De acordo com a análise, baseada na Pesquisa de Endividamento e Inadimplência do Consumidor, os gastos com apostas praticamente inexistentes até 2021 dispararam a partir de 2023, acompanhando o avanço das plataformas digitais no país.
Inadimplência mais grave preocupa
Embora o número total de famílias endividadas não tenha aumentado significativamente, o estudo revela uma piora na qualidade das dívidas. Ou seja, mais brasileiros passaram a enfrentar dificuldades sérias para pagar contas.
O principal indicador afetado foi o de inadimplência severa — quando a família declara não ter condições de quitar suas obrigações. Além disso, o tempo médio de atraso nos pagamentos também cresceu, indicando um agravamento prolongado da situação financeira.
O levantamento mostra que homens, pessoas com mais de 35 anos e famílias de baixa renda estão entre os mais impactados. No entanto, chamou atenção o aumento da inadimplência também entre pessoas com maior escolaridade, possivelmente devido ao maior acesso a crédito e plataformas digitais.
Entre as classes mais altas, houve redução no nível geral de endividamento, mas aumento nos atrasos, sugerindo que parte da renda pode estar sendo direcionada para apostas.

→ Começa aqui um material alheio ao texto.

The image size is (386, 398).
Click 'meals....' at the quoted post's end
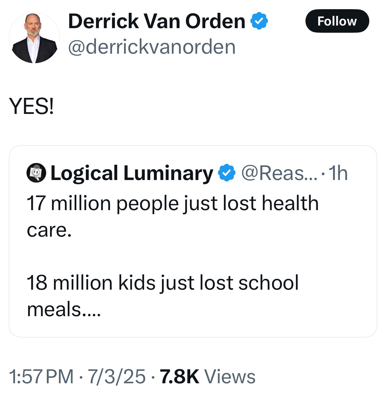tap(64, 309)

O avanço das bets ocorre mesmo em um cenário de melhora econômica, com queda do desemprego e inflação mais controlada. Ainda assim, os efeitos negativos das apostas se mantêm, reforçando a relação entre o crescimento do setor e o agravamento das finanças pessoais.

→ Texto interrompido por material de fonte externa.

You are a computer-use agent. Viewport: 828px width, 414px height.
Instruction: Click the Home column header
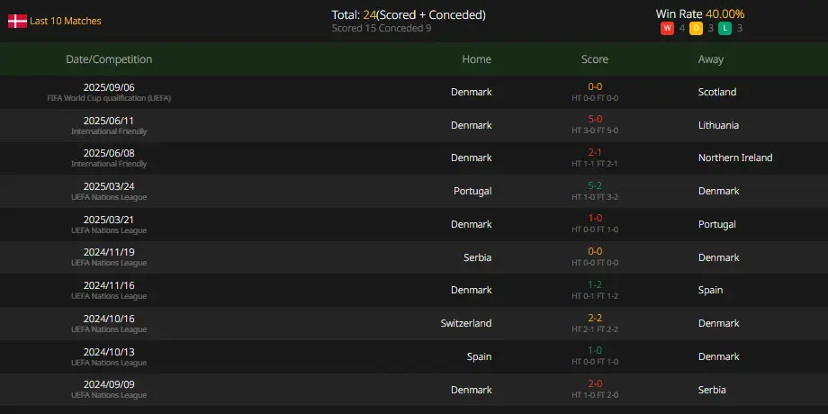476,59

Um estudo do Instituto de Pesquisa e Estatística do Distrito Federal (IPEDF) aponta que mais de um terço da população do Distrito Federal realizou algum tipo de aposta nos últimos 12 meses.

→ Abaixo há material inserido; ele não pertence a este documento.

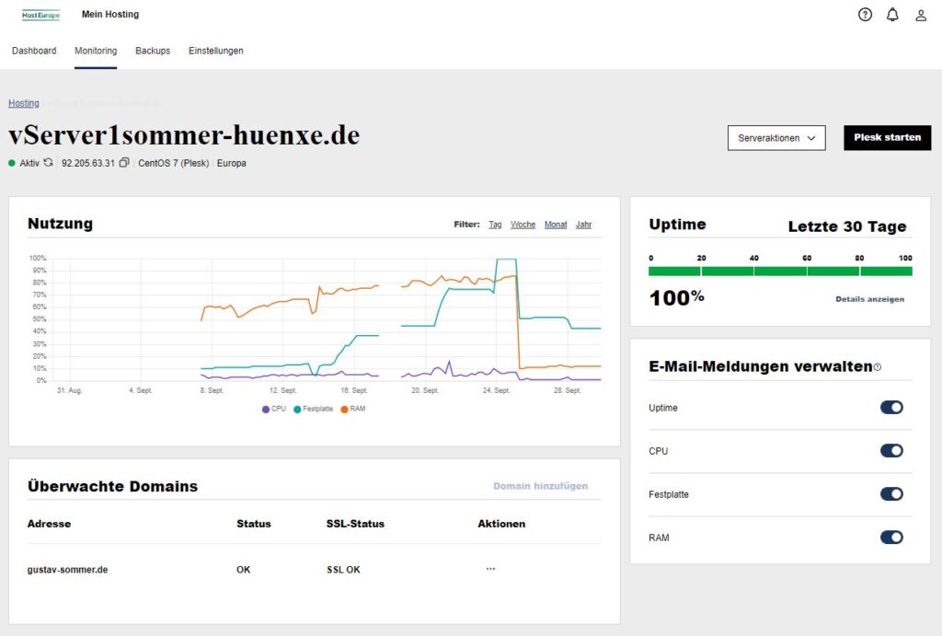Disable Uptime email notifications
942x636 pixels.
[x=891, y=407]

A maioria dos apostadores pertence às faixas de renda média-baixa e baixa, com destaque para quem ganha entre R$ 1.518 e R$ 3.000 mensais. Os dados indicam que a prática é mais comum entre camadas economicamente mais vulneráveis.
Diante do cenário, especialistas defendem medidas como maior controle da publicidade de apostas, fortalecimento da proteção ao consumidor e ampliação da educação financeira.
O crescimento acelerado das apostas online já é considerado um problema relevante não apenas econômico, mas também social, exigindo atenção de autoridades e da sociedade.